Following years of complaints from both employers and academic institutions of higher learning (that many high school graduates lacked basic educational skills in reading, writing, and math), both legislators and educators agreed to work toward raising educational standards nationwide. This has resulted in renewed focus on learning rather than remediation and more accountability for teachers and school systems.
Educational standards (and correlative exams) for gauging performance have been criticized in the past for being local or parochial in substance, making grades and class standing a “relative” achievement based only upon how well others in the same school system or state performed. The Education Reform Act helped standardize student performance on a national level, but new questions were raised as to whether teachers were actually enhancing learning skills or merely “teaching to the test,” (i.e., merely teaching those things they knew students would be tested on, in order to make the school and/or the teacher appear favorably on assessment reviews).

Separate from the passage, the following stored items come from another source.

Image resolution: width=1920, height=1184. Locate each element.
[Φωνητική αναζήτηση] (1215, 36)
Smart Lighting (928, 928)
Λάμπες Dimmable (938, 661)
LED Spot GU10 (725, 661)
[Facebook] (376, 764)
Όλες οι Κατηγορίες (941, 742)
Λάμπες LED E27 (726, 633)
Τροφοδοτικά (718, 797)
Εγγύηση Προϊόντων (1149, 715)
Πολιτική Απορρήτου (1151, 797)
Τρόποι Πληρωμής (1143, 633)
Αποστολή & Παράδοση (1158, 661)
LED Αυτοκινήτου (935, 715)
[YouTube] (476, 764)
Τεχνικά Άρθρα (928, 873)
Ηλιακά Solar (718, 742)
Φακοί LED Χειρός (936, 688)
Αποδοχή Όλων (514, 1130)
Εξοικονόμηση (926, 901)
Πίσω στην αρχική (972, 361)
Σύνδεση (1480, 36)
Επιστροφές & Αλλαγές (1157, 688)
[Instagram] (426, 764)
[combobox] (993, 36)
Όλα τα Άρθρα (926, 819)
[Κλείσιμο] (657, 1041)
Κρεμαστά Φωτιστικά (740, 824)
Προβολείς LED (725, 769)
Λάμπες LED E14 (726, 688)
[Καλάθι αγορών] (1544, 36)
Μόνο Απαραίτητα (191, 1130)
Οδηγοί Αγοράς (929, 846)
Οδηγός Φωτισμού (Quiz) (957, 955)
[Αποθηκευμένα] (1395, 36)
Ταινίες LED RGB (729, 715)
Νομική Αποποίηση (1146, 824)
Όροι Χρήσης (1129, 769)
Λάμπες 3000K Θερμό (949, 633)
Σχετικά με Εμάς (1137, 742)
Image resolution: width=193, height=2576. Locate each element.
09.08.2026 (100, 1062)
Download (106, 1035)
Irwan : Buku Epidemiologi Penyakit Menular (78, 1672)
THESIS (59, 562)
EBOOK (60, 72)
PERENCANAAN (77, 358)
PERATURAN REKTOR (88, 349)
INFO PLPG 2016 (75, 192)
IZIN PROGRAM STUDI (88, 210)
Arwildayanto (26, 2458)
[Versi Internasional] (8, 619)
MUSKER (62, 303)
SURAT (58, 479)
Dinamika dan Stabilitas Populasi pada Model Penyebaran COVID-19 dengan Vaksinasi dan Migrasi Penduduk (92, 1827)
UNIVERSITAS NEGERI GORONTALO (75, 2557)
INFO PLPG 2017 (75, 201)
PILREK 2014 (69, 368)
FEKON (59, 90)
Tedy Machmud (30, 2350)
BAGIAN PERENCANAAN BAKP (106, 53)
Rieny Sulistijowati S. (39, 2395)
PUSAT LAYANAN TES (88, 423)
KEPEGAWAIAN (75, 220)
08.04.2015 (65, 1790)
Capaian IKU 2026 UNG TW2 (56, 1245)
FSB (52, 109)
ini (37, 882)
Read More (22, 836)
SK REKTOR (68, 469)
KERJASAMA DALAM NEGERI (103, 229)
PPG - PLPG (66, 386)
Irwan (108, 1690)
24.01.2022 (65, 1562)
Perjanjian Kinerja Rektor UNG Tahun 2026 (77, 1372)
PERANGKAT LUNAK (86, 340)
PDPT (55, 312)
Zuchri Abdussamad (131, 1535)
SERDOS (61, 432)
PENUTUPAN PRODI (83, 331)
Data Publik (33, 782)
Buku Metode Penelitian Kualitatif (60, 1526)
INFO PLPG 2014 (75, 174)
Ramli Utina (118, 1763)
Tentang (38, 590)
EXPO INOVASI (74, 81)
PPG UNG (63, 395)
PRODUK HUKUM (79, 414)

However, questions remain as to which system is the best to assess the academic competency of graduating students. By far the most often used tool of assessment is the multiple-choice examination, in many cases combined with a writing sample. This, in combination with passing grades in key subjects and a minimum number of credit units, seems to be a growing method of choice for ensuring minimum competency levels of high school graduates in the United States. Because graduation from high school may be dependent upon passing an “exit exam,” the process has been dubbed “high stakes testing.”